Trzy dekady Rapidu
Przez ich treningi przewinęły się tysiące młodych ludzi. To jeden z największych klubów sportowych w Śremie. Mowa o Rapidzie Śrem zrzeszającym miłośników sztuk walki. W piątek organizacja świętowała 30-lecie istnienia.
Nie ma w Śremie osoby która choćby w rozmowie nie otarła się o słowo taekwondo, czyli nazwę narodowego sportu i tradycyjnej sztuki walki Korei. Jeśli mowa o tej dyscyplinie w Śremie to nie sposób wspomnieć o klubie Rapid, który od 3 dekad szkoli dzieci, młodzież i dorosłych. Jak wspomina prezes klubu, wszystko zaczęło się od Bruce’a Lee i kultowego już „Wejścia Smoka”.
Pamiętam pierwszy trening na obiekcie sportowym w Śremie, na który przyszło około trzysta osób na jedną grupę treningową. Obłęd, obłęd, szaleństwo, wszyscy chcieli uprawiać tak jak Bruce Lee, uderzać i kopać. To były wspaniałe czasy dla sportu walki. Później pojawiały się oczywiście wszystkie inne. W Śremie wtedy istniało boks, szpada, ale karate przybijało absolutnie wszystko. I to nie tylko w Śremie, tylko był taki boom, który był trendem w całej Polsce.
– wspomina Piotr Wesołek, obecny prezes klubu
Klub Rapid Śrem był jednym z trzech, które założyły Wielkopolski Związek Taekwondo. Dziś organizacja zrzesza kilkadziesiąt organizacji. Sobotnie popołudnie było swoistym hołdem dla wszystkich, którzy klub przez lata tworzyli, trenowali i zdobywali pierwsze sportowe sukcesy. W auli Katolickiego Centrum Edukacji i Kultury zebrali się obecni i byli członkowie oraz zaprosi goście – m.in. burmistrz Śremu Grzegorz Wiśniewski, starosta Piotr Ruta, honorowi członkowie klubu, pierwszy prezes Andrzej Zawadzki, radny Adam Lewandowski, zarząd klubu, zawodnicy, trenerzy, sponsorzy, rodzice oraz sympatycy i przyjaciele klubu. Jak mówił podczas gali Piotr Wesołek, Rapid to dzisiaj silna marka na lokalnym rynku.

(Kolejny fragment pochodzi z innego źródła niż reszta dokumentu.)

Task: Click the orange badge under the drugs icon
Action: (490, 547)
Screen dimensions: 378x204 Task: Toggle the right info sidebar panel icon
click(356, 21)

My wtedy się przybiliśmy i mi się wydaje dlatego, że prowadzimy cykliczne, stałe, systematyczne, dobrze prowadzone szkolenie i z całą otoczką dobrej organizacji, czyli zapewniamy dzieciom, młodzieży naprawdę optymalne warunki do rozwoju, umożliwiamy ich starty nie tylko w Polsce, ale nasi zawodnicy to przecież są medaliści mistrzostw Europy, mistrzostw świata i to już się później samo kręci jak kula śnieżna po prostu. My generalnie już dzisiaj nawet nie potrzebujemy w Śremie specjalnej reklamy, a i tak przebijamy się poprzez inne oferty sportów walki, które są dla nas oczywiście jakąś tam konkurencją. My tej reklamy w Śremie nie potrzebujemy, my jako Rapid jesteśmy taką marką, że po prostu jeżeli ktoś chce wysłać dziecko to wie, że klub Rapid to jest profesjonalny klub, to są profesjonalni trenerzy i organizacja i tu się zaopiekujemy każdym naprawdę w sposób właściwy.
– dodaje Wesołek
Rapid to także trenerzy. Krzysztof Łabutka jest dziś sędzią klasy międzynarodowej, a po raz drugi zasiada w zarządzie Polskiego Związku Taekwondo. Nazwisk, które zapisały się w historii tego sportu jest znacznie więcej.
Jakub Worsztynowicz przecież do niedawna jeszcze trener kadry narodowej juniorów, wcześniej Roman Warrot kadry narodowej seniorów. Roman Warrot przecież pierwszy rezerwowy na Igrzyska Olimpijskie w Atenach.
– mówi prezes
Podczas gali wyróżniono trenerów 30-lecia: Krzysztofa Łabutkę, Jakuba Worsztynowicza, Artura Kowalskiego, Piotra Wesołka, Dariusza Wesołka, Zuzannę Kowalską oraz Jakuba Jakubika. Wyróżniono też 30 zawodników, którzy w ciągu 3 dekad zapisali się w historii klubu.